Contoh yang tersaji ada 4, dua berasal dari Indonesia dan dua dari luar negeri. Dari karakteristik usaha atau model bisnis, disajikan dua koperasi yang bermodel grameen bank, dan dua lagi serba usaha.
- Amartha Mikro Fintek. Amartha adalah salah satu pionir fintech di Indonesia. Menariknya, Amartha adalah lembaga keuangan syariah berpola grameen bank (pendekatan kelompok tanggung renteng). Kelembagaannya semula adalah koperasi syariah di tahun 2010, kemudian mendirikan PT Amartha mikro Fintek di tahun 2015. Setelah menjadi fintech, pendekatan kelompok tetap berjalan seperti pendidikan sebelum pencairan, pertemuan rutin mingguan, dan sebagainya[3]. Yang berubah adalah funding-nya. Semula funding berasal dari bank umum atau lembaga keuangan, sekarang sumber utama fundingnya didapat secara online melalui PT Amartha mikro Fintek. Dengan adanya platform digital, Amartha berkembang pesat. Di tahun 2013, omzet pembiayaan hanya pada kisaran 5 M, namun di tahun 2018 pembiayaan Amartha menembus 700 M untuk lebih dari 170 ribu anggota, di 3.500 desa.

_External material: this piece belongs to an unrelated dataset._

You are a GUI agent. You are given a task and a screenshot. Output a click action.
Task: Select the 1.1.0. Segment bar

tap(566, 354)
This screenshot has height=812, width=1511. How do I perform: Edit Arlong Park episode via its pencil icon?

- Koperasi Warga Semen Gresik (KWSG). Koperasi ini berdiri 29 Januari 1963, dengan mayoritas anggotanya adalah karyawan PT Semen Gresik. Berawal dari usaha sayur mayur untuk kebutuhan anggotanya, kini KWSG memiliki 70 kantor cabang dengan beragam divisi usaha seperti toko material, simpan pinjam, restoran dan sebagainya. KWSG adalah koperasi asal Indonesia yang masuk 300 koperasi besar dunia. Di akhir 2017 aset KWSG mencapai 1,245 triliun rupiah. Sejak tahun 2018 KWSG telah berplaftorm digital, diantaranya adalah dengan adanya KWSG mobile dan kartu anggota koperasi digital. Adanya digitalisasi tidak menjadikan KWSG hilang ruh koperasinya, justru menjadi bertambah guyub.[4]

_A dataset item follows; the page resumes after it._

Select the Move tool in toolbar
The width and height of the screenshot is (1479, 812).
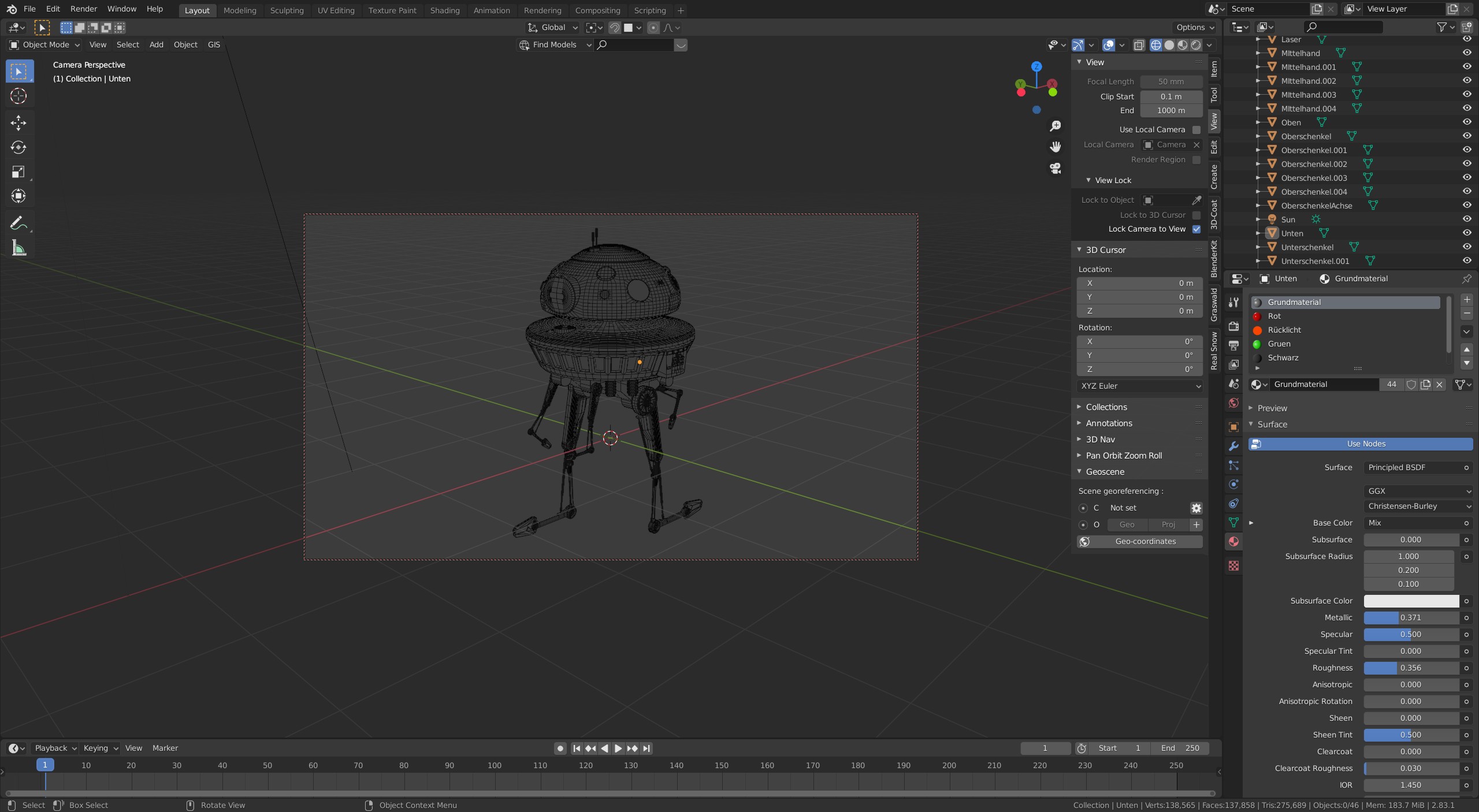coord(18,122)
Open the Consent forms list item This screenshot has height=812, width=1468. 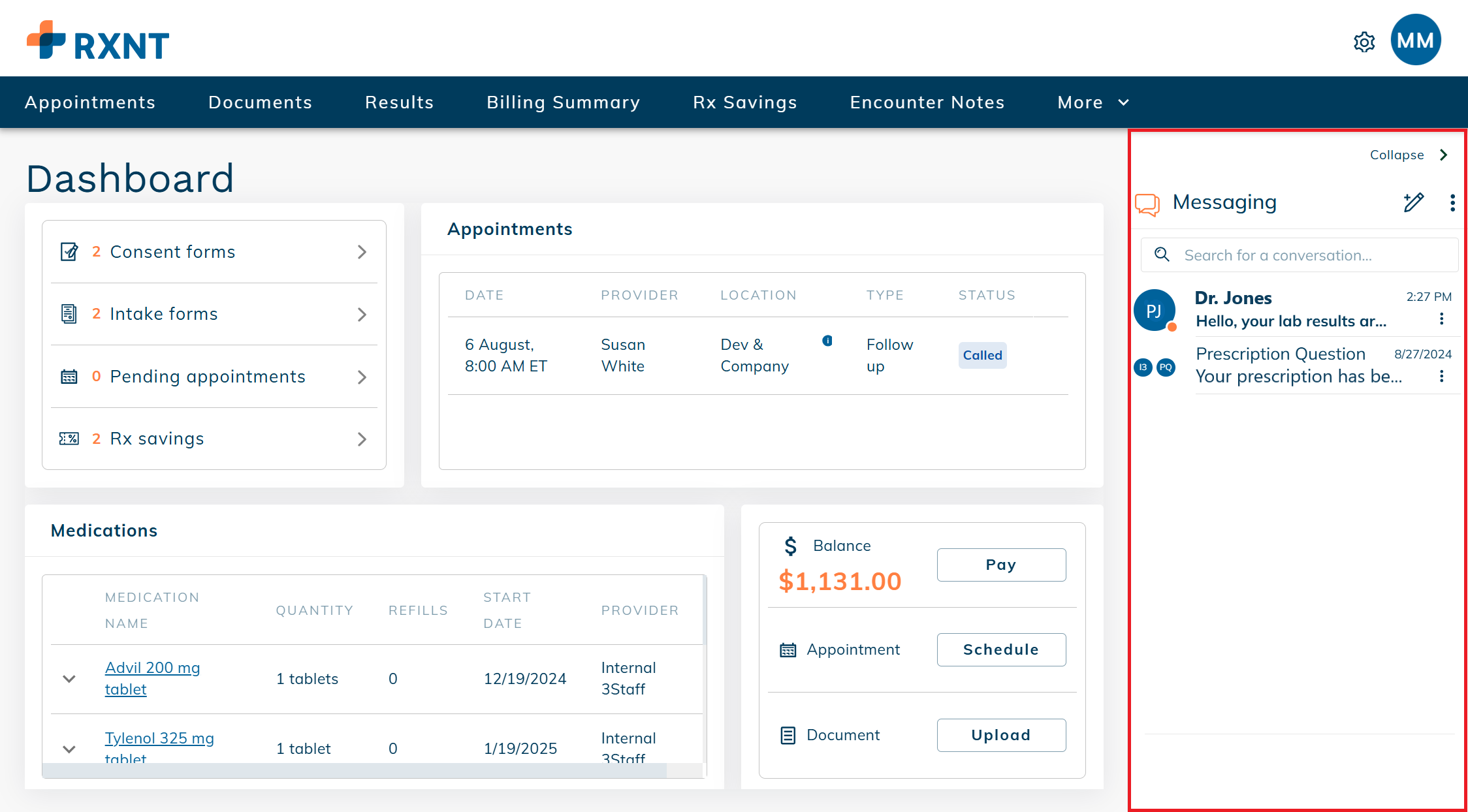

- Koperasi Desjardins Kanada. Koperasi Desjardins merupakan Credit Union (CU) terbesar di Amerika Utara, didirikan pada 1900 di Levis, Quebec oleh Alphonse Desjardins. Selain menjadi teladan dari aspek perkoperasiannya, usaha koperasi ini berkembang sangat pesat. Selain terdiri dari 293 CU local, koperasi ini memiliki usaha bank (termasuk salah satu terkuat di dunia menurut majalah Banker), asuransi, real estate dan sebagainya. Robby Tulus, salah satu tokoh International Cooperative Alliance asal Indonesia, mendeskripsikan layanan fintech di koperasi tersebut sebagai berikut :
- Grameen Bank. Tentang Grameen Bank, informasinya sudah banyak tersedia di dunia maya, sehingga tidak akan diurai lagi di sini. Yang disampaikan di sini adalah bahwa grameen bank pun ternyata sudah mengimplementasikan digitalisasi, yang salah satunya ada di web www.businessmirror.com “Local fintech, Grameen Foundation use technology to empower the poor”. Prinsip-prinsip Grameen bank untuk pemberdayaan masyarakat miskin tidak berubah dengan adanya digitalisasi, malah menjadi semakin kuat.
Tidak menutup kemungkinan, bisa jadi ada BPRS atau Koperasi yang setelah melakukan proses digitalisasi keuangan, kinerjanya menurun atau tingkat kedekatan dengan anggota / nasabahnya manjadi renggang, namun karena tidak terpublikasikan sehingga kita tidak mengetahuinya. Meskipun hal tersebut mungkin ada, namun dengan adanya contoh sebagaimana disampaikan sebelumnya menunjukkan bahwa penerapan fintech tidak menggerus nilai-nilai kebersamaan dan kebersamaan tetap menjadi keunggulan di koperasi-koperasi tersebut. Hal ini menegaskan bahwa bahwa kemajuan teknologi bisa digunakan seoptimal mungkin untuk menguatkan visi – misi dan pencapaian tujuan lembaga dan bukan sebaliknya. Ketika keunggulan dan pangsa pasar kita adalah komunitas, maka fintech bisa dan harus dioptimalkan untuk mendukung keunggulan tersebut.
Fintech memungkinkan bagi suatu lembaga keuangan syariah pelaksanaan bisnisnya lebih sempurna aspek syariahnya. Tanpa fintech, pelaksanaan aspek syariah bisa dilaksanakan dengan sempurna namun dengan adanya fintech, pelaksanaan keuangan syariah bisa dilaksanakan dengan lebih baik, lebih mudah dan lebih murah.